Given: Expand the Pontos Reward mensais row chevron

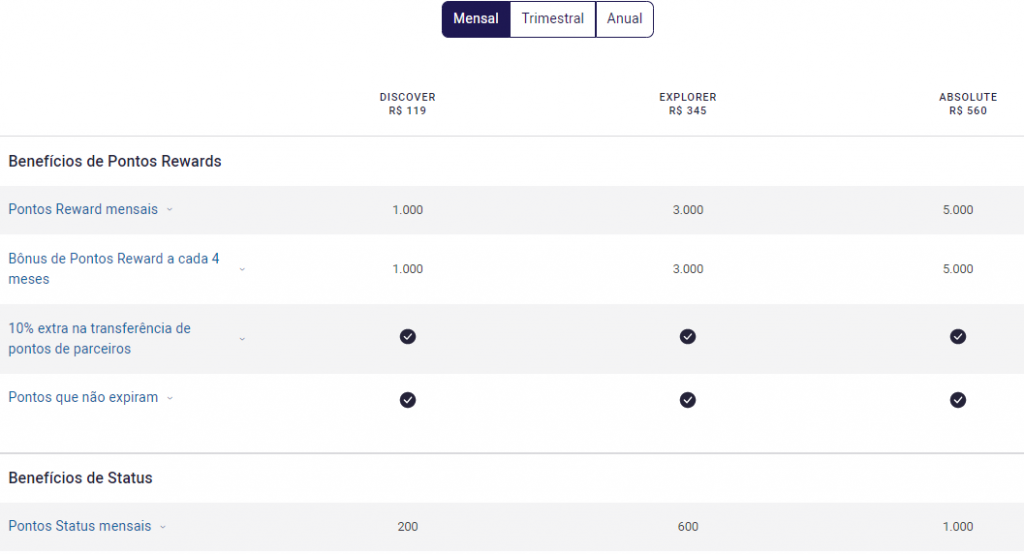Looking at the screenshot, I should point(170,210).
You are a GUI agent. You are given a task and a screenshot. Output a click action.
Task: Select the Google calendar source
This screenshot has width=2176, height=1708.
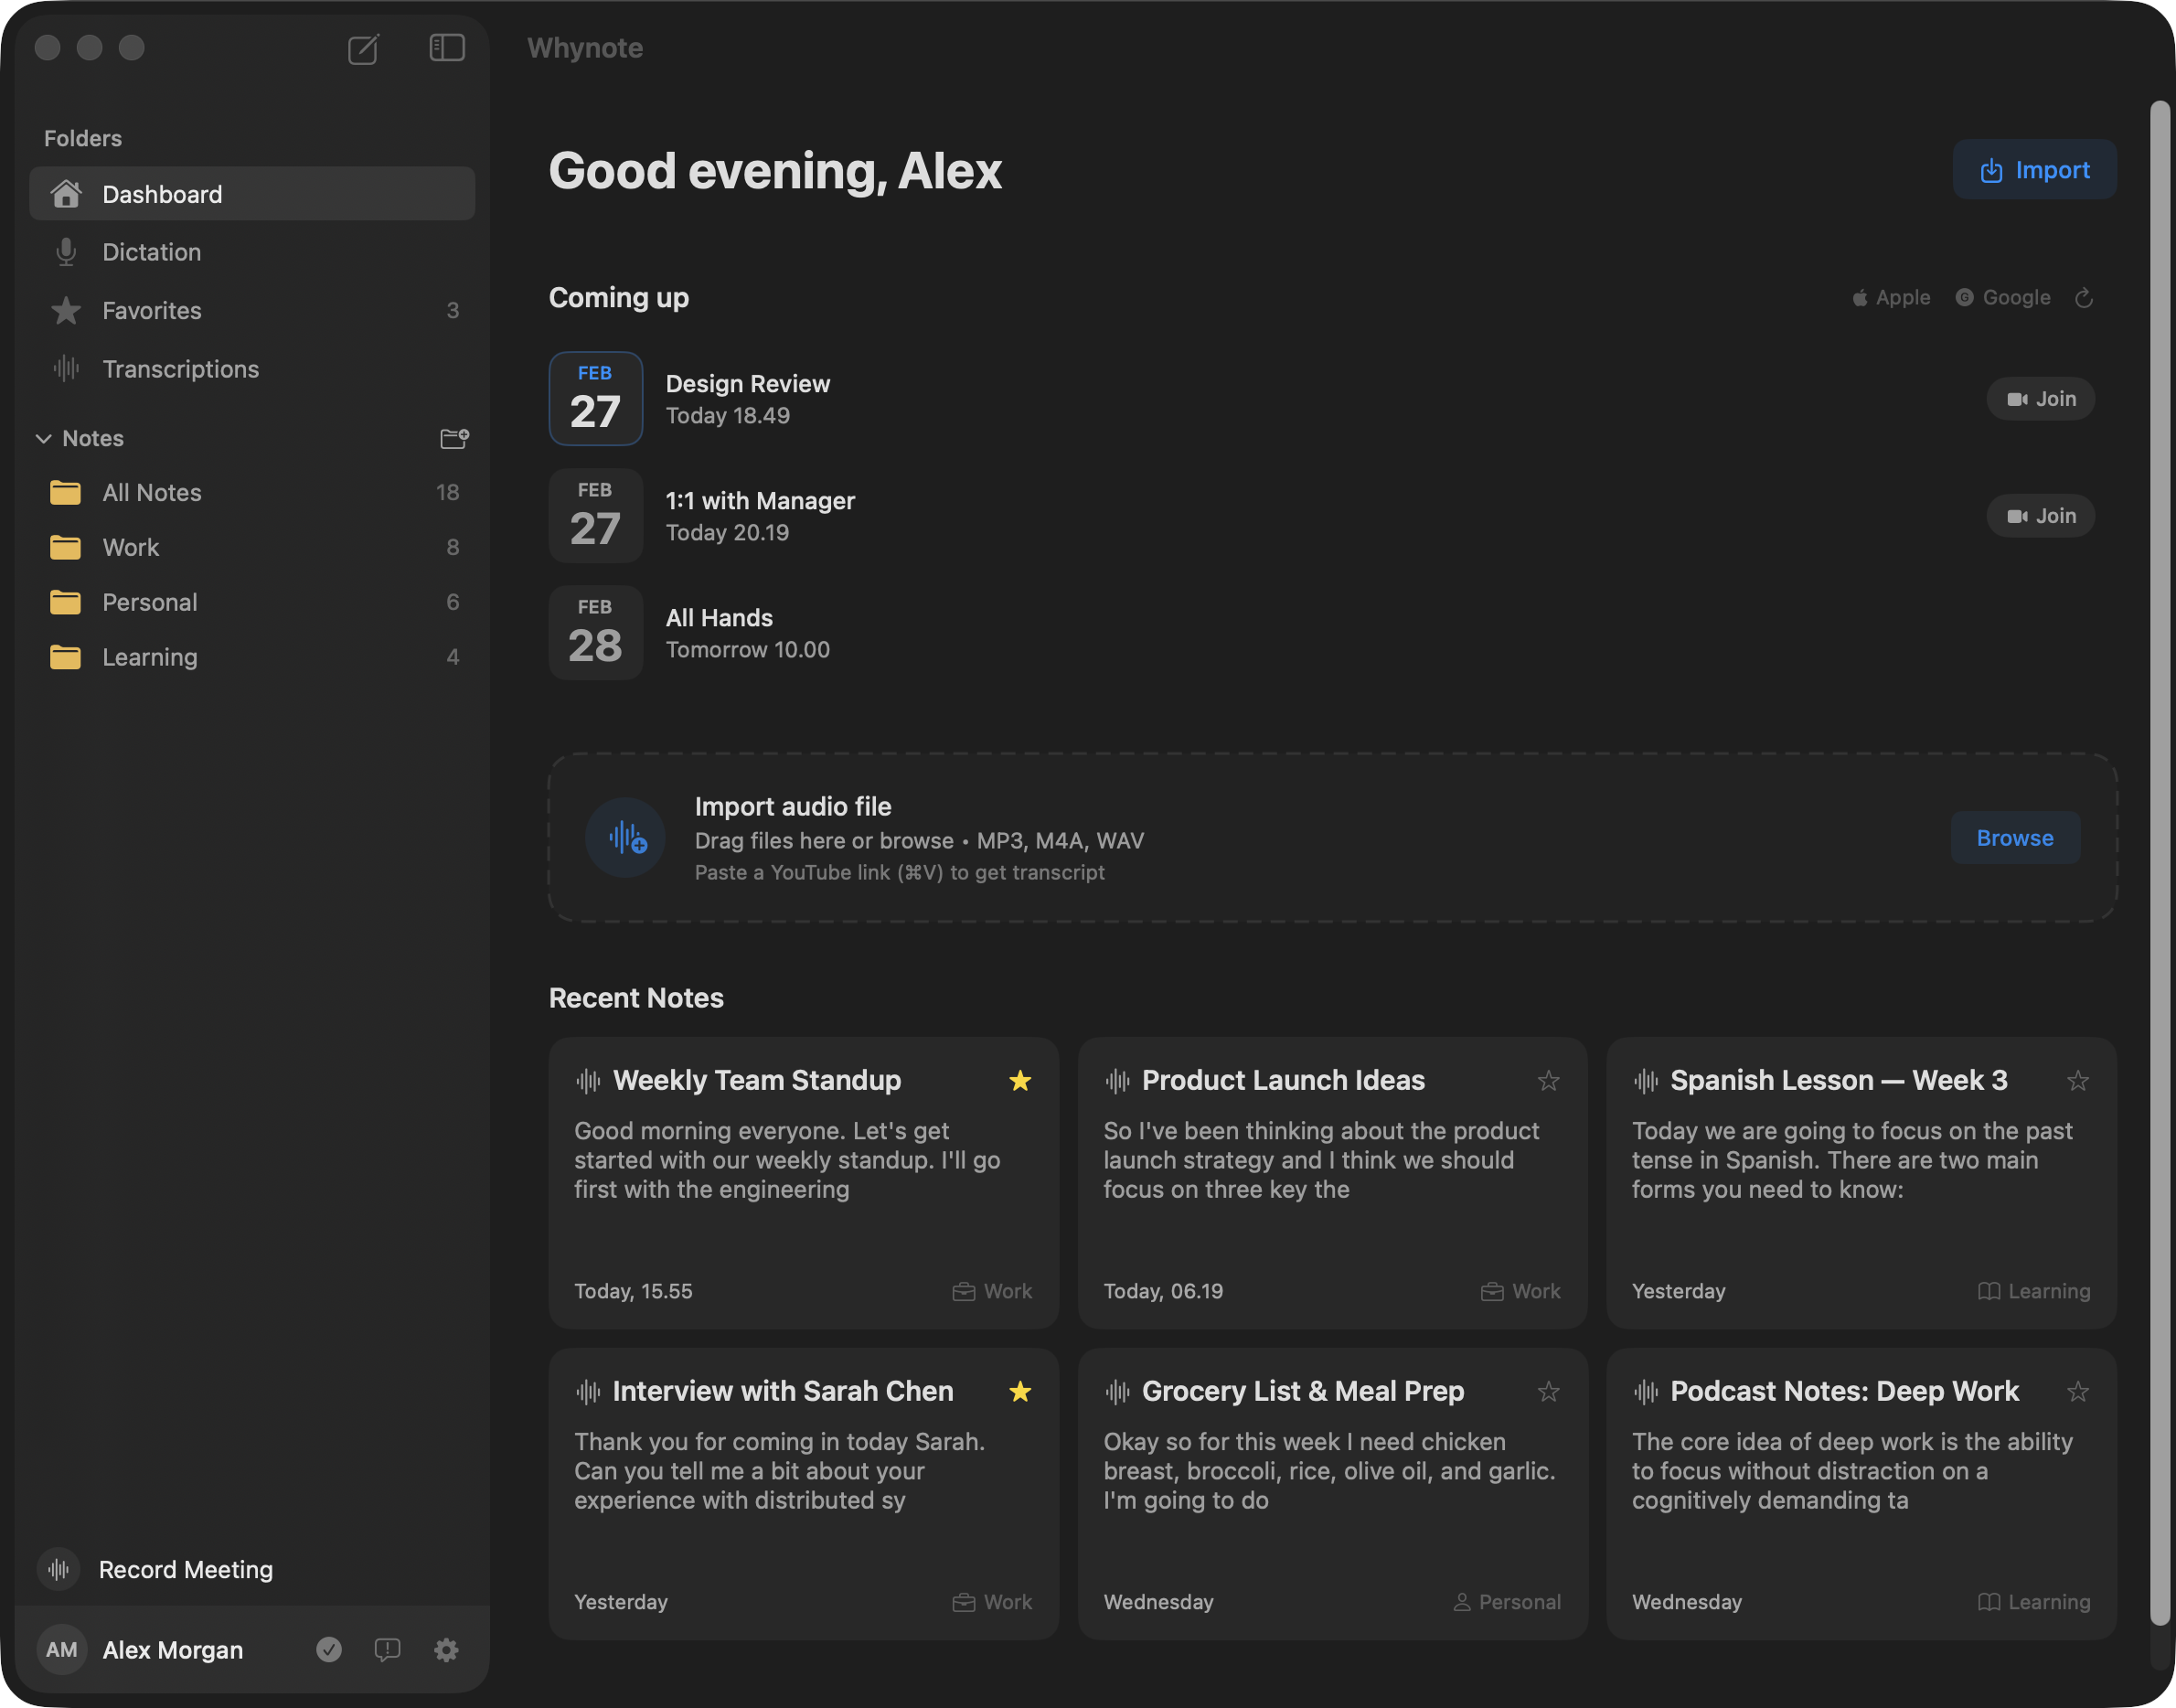[2003, 297]
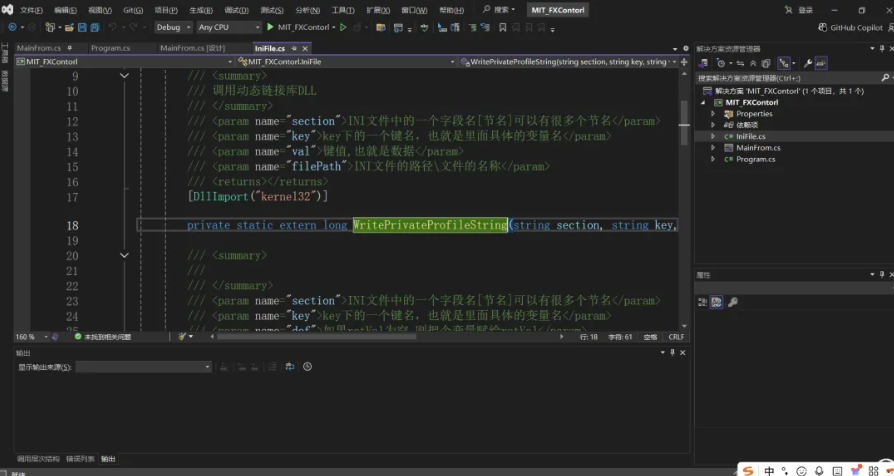
Task: Expand the Properties node in Solution Explorer
Action: [713, 113]
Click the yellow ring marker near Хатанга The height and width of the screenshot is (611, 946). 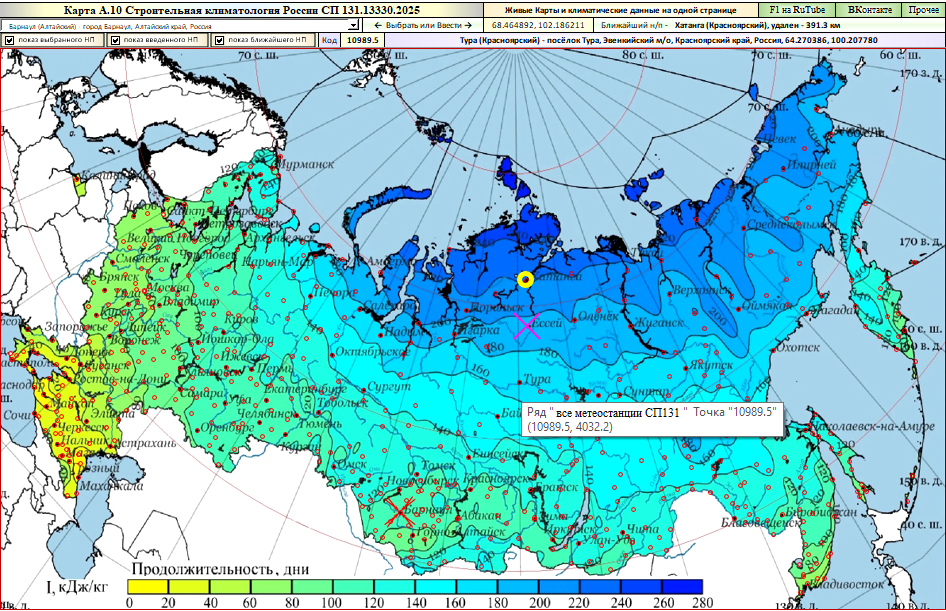[x=526, y=280]
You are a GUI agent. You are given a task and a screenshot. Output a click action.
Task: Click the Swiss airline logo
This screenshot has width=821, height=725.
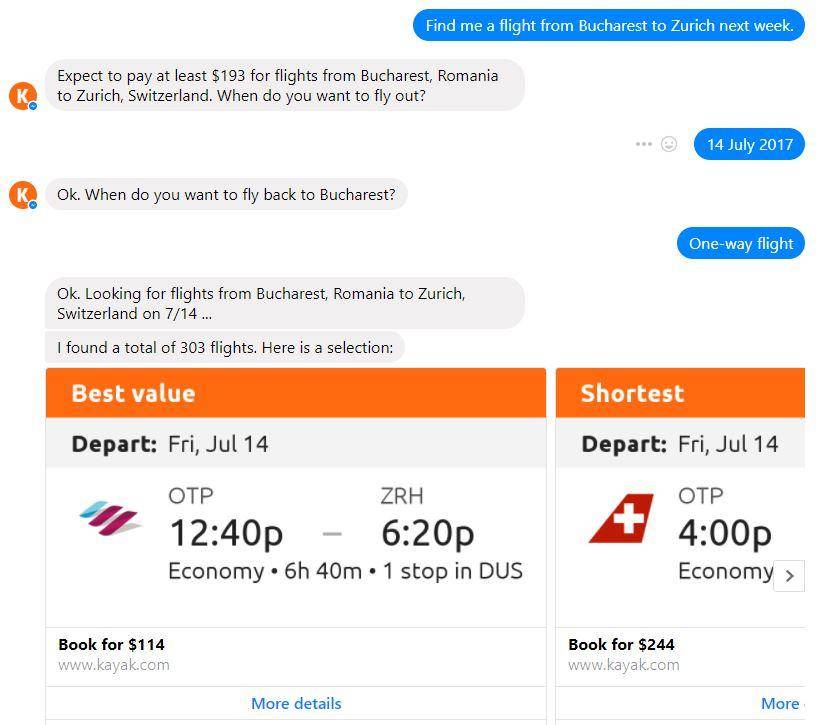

◆ What to work on: Give the lines from the start of the records through the line containing "Looking at the" as a numbered list, omitting blank lines and leaving out the pictures.

◆ Solved problem:
1. Given: Expand the Pontos Reward mensais row chevron
2. Looking at the screenshot, I should point(170,210).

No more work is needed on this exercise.